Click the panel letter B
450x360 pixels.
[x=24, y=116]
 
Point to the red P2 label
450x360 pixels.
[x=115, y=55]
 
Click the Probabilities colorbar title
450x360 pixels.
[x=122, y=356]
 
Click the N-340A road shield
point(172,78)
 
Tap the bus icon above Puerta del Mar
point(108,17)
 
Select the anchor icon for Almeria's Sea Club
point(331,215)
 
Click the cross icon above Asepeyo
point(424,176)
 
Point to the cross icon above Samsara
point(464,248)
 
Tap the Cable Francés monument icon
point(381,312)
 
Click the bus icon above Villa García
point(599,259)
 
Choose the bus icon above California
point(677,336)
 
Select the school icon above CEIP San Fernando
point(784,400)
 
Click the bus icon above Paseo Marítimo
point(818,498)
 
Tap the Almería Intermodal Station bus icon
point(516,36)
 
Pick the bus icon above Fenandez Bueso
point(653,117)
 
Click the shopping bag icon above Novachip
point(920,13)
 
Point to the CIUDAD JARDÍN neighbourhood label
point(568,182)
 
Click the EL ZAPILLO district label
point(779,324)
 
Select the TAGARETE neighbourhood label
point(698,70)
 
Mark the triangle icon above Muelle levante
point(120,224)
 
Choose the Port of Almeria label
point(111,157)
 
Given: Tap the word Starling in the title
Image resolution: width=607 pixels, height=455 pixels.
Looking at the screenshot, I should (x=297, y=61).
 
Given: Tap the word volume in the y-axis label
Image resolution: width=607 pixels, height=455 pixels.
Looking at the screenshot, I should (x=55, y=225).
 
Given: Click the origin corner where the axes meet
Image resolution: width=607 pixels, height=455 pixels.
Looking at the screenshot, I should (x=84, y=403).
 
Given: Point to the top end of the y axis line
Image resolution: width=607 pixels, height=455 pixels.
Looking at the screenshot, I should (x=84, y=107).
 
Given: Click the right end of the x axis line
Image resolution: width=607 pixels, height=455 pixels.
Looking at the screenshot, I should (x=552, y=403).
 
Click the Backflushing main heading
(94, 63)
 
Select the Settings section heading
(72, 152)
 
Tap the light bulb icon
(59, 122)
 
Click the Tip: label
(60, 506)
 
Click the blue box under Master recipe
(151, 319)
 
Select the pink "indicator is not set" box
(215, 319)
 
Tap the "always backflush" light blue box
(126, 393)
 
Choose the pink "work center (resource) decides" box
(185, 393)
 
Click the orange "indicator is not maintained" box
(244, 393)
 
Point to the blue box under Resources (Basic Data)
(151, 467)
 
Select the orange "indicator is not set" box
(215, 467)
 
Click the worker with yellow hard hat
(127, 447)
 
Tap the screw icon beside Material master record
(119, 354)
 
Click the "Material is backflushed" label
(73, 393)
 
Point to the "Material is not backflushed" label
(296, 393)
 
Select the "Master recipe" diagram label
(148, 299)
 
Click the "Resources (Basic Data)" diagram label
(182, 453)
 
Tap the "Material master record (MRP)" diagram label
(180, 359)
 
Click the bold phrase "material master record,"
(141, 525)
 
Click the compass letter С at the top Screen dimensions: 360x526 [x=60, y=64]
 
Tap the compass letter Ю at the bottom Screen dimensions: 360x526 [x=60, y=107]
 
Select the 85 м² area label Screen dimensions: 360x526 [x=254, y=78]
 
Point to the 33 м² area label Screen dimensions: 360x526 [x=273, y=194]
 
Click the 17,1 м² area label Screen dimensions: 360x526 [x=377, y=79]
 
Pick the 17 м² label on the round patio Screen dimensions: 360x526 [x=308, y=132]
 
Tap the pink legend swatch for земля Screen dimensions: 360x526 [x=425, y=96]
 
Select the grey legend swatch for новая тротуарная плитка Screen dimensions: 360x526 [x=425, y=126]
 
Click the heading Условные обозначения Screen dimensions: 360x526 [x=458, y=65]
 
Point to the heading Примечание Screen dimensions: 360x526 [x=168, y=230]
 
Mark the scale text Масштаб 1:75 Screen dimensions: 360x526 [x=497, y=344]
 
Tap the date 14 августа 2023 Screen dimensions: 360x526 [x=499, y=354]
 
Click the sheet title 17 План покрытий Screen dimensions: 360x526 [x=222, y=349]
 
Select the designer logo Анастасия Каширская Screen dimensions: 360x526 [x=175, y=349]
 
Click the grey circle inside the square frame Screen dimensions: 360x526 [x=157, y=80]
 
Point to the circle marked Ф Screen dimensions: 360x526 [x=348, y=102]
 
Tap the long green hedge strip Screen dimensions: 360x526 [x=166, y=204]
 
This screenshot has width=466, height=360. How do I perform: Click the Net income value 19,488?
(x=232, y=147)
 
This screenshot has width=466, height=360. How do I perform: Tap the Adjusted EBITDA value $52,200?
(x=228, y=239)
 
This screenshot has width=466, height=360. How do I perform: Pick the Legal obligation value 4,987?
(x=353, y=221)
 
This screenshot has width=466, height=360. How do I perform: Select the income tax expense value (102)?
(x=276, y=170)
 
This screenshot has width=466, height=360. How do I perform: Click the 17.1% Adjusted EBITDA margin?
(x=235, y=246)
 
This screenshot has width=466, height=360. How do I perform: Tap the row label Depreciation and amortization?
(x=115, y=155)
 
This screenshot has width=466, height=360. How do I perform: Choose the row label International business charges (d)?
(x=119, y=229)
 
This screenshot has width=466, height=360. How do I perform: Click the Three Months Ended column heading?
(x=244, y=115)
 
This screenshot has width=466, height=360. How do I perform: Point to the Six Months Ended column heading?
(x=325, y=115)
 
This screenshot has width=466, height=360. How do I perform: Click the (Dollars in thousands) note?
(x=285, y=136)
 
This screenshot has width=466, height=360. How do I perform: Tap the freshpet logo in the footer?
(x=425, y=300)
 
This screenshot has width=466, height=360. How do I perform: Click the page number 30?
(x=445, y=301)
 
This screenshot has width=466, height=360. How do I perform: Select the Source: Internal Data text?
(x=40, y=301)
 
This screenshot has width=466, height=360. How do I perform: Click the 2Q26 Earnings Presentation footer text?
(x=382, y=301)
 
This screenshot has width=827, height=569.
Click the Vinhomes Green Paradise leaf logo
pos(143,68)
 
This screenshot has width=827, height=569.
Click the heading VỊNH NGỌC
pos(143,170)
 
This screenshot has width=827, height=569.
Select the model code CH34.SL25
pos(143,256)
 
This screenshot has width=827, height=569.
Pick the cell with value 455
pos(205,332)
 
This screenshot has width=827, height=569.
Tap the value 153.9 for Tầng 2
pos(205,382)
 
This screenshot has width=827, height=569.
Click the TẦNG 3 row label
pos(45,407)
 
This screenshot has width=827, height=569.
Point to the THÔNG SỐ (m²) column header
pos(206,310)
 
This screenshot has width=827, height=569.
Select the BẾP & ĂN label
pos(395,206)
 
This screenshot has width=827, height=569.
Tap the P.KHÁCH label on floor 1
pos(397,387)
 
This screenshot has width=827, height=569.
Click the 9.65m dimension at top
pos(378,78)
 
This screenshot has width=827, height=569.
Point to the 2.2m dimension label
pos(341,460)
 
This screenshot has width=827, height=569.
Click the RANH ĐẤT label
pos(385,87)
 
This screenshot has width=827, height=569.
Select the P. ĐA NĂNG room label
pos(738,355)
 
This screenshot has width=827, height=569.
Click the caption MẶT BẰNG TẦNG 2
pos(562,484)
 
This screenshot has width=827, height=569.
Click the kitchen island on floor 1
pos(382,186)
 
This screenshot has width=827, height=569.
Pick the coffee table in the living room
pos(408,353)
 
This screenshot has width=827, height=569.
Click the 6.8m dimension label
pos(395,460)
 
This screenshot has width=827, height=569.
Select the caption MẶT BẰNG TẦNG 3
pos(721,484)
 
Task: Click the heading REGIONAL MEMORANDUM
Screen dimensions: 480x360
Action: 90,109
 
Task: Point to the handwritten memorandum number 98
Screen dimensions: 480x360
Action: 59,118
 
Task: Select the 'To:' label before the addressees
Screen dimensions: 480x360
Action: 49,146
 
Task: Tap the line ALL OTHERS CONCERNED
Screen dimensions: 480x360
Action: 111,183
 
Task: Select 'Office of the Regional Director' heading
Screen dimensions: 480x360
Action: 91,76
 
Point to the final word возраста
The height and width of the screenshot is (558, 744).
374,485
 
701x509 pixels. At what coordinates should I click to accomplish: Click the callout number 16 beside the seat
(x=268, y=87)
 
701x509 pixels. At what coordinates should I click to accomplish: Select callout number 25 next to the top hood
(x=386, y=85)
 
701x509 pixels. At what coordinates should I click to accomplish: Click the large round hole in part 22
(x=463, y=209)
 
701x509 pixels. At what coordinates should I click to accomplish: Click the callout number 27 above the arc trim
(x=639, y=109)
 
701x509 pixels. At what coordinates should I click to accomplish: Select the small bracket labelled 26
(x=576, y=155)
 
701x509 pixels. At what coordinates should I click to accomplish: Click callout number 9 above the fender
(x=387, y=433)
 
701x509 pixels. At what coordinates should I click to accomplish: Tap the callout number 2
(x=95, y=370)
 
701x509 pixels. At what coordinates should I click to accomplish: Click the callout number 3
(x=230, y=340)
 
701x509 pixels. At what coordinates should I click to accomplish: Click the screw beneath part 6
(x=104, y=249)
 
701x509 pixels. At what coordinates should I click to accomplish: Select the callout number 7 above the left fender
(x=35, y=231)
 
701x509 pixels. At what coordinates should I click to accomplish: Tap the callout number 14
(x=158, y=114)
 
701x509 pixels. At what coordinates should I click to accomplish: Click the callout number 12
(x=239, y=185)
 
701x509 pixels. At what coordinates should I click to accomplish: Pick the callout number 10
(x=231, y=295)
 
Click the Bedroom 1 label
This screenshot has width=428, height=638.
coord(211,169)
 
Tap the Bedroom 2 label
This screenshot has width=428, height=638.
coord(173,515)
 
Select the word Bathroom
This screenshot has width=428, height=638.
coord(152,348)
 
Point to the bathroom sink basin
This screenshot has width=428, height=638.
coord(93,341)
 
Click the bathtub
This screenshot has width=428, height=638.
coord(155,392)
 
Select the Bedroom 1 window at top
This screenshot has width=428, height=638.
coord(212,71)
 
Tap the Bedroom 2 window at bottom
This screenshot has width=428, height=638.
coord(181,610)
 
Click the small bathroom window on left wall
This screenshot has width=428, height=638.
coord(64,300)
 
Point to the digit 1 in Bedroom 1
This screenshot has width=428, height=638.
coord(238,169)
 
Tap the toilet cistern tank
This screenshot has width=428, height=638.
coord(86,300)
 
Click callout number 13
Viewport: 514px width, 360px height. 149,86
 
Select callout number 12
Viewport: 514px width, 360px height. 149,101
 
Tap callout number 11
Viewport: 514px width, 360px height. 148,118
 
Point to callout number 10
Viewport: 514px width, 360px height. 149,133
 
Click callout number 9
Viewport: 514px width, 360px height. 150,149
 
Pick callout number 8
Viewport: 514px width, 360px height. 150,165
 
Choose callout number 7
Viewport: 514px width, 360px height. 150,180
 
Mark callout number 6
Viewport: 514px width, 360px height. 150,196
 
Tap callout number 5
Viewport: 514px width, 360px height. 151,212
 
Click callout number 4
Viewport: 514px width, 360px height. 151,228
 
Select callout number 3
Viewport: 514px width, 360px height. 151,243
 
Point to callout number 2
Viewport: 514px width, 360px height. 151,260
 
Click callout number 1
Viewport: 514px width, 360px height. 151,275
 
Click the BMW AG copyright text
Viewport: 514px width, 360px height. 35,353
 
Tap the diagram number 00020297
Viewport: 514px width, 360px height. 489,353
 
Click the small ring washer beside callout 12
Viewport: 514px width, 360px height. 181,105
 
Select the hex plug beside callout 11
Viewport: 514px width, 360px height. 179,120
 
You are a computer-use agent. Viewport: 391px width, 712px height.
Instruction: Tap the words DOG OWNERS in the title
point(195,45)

= = =

GIVEN INSTRUCTION —
Return every line above, from the one containing "Mark callout number 6" down to the last line, and include both of those lines. Copy each line word for word.

ANSWER TO THIS PROBLEM —
Mark callout number 6
Viewport: 514px width, 360px height. 150,196
 
Tap callout number 5
Viewport: 514px width, 360px height. 151,212
 
Click callout number 4
Viewport: 514px width, 360px height. 151,228
 
Select callout number 3
Viewport: 514px width, 360px height. 151,243
 
Point to callout number 2
Viewport: 514px width, 360px height. 151,260
 
Click callout number 1
Viewport: 514px width, 360px height. 151,275
 
Click the BMW AG copyright text
Viewport: 514px width, 360px height. 35,353
 
Tap the diagram number 00020297
Viewport: 514px width, 360px height. 489,353
 
Click the small ring washer beside callout 12
Viewport: 514px width, 360px height. 181,105
 
Select the hex plug beside callout 11
Viewport: 514px width, 360px height. 179,120
 
You are a computer-use agent. Viewport: 391px width, 712px height.
Instruction: Tap the words DOG OWNERS in the title
point(195,45)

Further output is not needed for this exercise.